Although Welsh had a shade it was very, very slight. Donohue made him go like a streak of lightning all the time and he never did get a chance to put over any real punishment. Light jabs to different parts of Donohue's anatomy were all that Welsh had. He never did put over anything that had the earmarks of a wallop.

Donohue tried his chop punch several times but it never did work. Now and then he rocked Welsh's head, and in one or two rounds he had the Englishman looking seriously, though he was never in danger.

The pace told on Donohue but he made a game finish. The last two rounds were hard ones for him. In the ninth Welsh had much the better of the going and Donohue looked tired and used up when he went to his corner. Welsh had begun to work a little on Donohue's facial features, one of the soft spots. His lip was slightly cut and his face bruised. A little more of Welsh's straight jabs from the shoulder would have had Donohue guessing.

In the tenth, however, Donohue was right there with almost as much speed as his opponent. Though not as strong as a few rounds before, he had enough strength to mix it right to the last, and he didn't get much the worst of it in the last round.

Donohue began his good work in the fourth round, and the fourth and fifth were his. He changed his tactics slightly, swinging a few that would have hurt if they had ever landed on a vulnerable spot.

Welsh seemed unable to get at Donohue as he did Erne. Donohue met all his attacks and was willing to give as much as he took. Welsh's footwork was marvelous, dancing around his man with the agility of a cat, but all he could get in was a few light pokes that didn't do a great amount of damage.
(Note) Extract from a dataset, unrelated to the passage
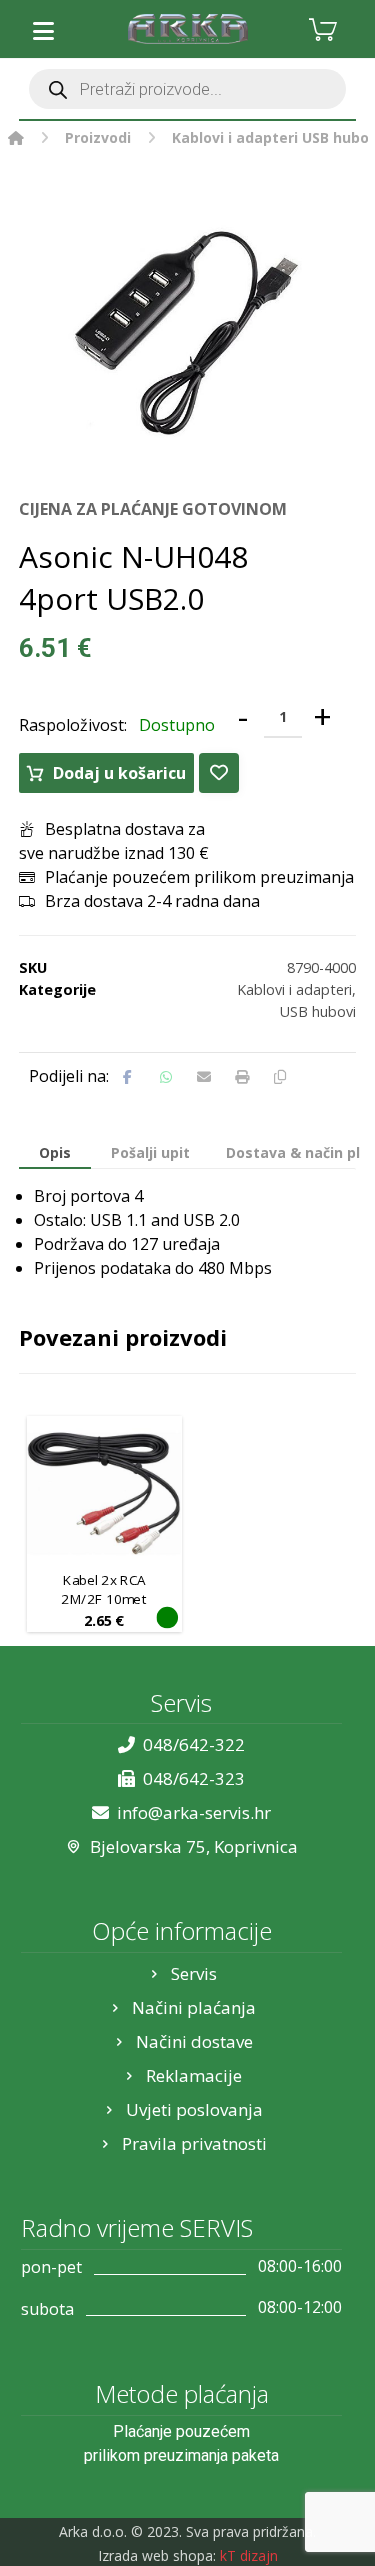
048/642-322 (194, 1744)
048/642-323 (194, 1778)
In the eighth Welsh began to show strongly. He seemed to realize that the only chance he had of getting a decision was weakening Donohue in the last two or three rounds. He got up under Donohue several times, poking one or two to the wind, pounding his kidneys and then rapping a volley of lefts and rights to Donohue's head as he broke. These blows to the head always slowed Donohue.

Young Donohue was in great shape. He outweighed Welsh by six or eight pounds, but was not as heavy as many fans expected to see him. Welsh was said to be below his normal fighting weight. He was down to 129 the day before the mill and had taken on very little weight when he went into the ring.

The show was terribly mismanaged. The battle royal between five negroes started a little before 9 o'clock. It was amusing while it lasted. There was a delay of twenty minutes or more, and then Paddy McAndrews and Dennis came in to mix it for half a round, which was all McAndrews lasted.

The Wolf-Dixon bout didn't go on, and there the fans sat grumbling--now and then yelling impatiently--from about 9:15 to 11 o'clock.

The delay was caused by a disagreement over referees. Donohue wanted Dave Barry, but Welsh claimed that Dr. Wallace Wood was agreed on when he signed. So Wood was chosen.